Oxidative stress is considered to be a major contributor to dysfunction in a host of disease states. Reactive oxygen species (ROS) mediate distinct oxidative alterations in biopolymers, including DNA, proteins, lipids, and lipoproteins. Currently, the mechanisms of biochemical reactions underlying oxidative stress are poorly understood because of the instability of ROS. One of the consequences of oxidative stress is one-electron oxidation of tyrosine (Tyr) residues in proteins, which represents a hallmark of this insult and is implicated in the pathogenesis of a number of pathological processes leading to atherosclerosis, inflammatory conditions, multiple system atrophy and several neurodegenerative diseases. Major products of oxidation of Tyr include protein-bound dityrosine and isodityrosine.

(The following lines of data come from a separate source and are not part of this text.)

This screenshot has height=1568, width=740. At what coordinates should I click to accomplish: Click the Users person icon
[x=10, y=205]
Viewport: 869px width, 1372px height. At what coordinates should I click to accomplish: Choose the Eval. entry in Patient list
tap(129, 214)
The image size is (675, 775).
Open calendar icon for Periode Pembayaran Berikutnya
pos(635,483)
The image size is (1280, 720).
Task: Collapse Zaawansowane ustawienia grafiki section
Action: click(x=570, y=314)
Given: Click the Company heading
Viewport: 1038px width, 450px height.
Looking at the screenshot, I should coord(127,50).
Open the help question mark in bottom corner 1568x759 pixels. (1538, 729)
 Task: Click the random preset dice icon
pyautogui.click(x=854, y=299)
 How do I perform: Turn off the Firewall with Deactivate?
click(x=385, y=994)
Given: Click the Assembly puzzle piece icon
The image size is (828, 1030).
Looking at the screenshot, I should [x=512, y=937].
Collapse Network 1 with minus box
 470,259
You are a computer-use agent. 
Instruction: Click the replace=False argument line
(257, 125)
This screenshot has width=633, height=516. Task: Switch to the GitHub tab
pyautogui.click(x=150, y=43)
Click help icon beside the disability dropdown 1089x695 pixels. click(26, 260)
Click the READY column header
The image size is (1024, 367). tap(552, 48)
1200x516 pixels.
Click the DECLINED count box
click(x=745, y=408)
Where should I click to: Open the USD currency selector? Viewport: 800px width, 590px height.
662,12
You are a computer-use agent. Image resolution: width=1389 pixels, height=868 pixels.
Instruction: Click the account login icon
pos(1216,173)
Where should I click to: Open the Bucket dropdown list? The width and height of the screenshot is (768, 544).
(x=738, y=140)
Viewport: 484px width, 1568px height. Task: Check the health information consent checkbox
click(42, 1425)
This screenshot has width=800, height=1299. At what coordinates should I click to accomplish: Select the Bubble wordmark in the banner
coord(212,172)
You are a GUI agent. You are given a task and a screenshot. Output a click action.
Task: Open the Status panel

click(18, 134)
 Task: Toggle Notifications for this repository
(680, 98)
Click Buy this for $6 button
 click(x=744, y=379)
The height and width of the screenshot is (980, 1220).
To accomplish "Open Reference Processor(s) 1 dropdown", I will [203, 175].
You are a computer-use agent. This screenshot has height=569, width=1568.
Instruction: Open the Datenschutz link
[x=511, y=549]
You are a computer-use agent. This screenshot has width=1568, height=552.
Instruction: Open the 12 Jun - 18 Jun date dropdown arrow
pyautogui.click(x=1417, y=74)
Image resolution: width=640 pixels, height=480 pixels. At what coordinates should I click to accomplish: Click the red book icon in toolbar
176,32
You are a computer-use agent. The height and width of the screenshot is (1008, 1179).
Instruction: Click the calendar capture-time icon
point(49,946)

In this report, the mechanism of tyrosine coupling (including structure and stability of a number of proposed reaction intermediates) is studied by high-level density functional and conventional ab initio methods including B3LYP, MP2, CASSCF, and CASPT2. It is demonstrated that dityrosine and isodityrosine are the most stable structures at all theoretical levels applied. In addition to classical structures of the reaction intermediates, evidence is found for a novel transient structure of Tyr dimer, stacked dityrosyl. This dimer is predicted to exist because of strong electron correlation between two tyrosyl moieties. The counterpoise corrected energy of stacked dityrosyl is below the energy of two tyrosyl radicals by about 95 kJ/mol at the PUMP2/6-31G** level. High proton affinity of tyrosyl radical (about 9.4 eV) suggests that positively charged amino acids in the vicinity of a solvent-exposed Tyr residue may increase the probability of tyrosine coupling.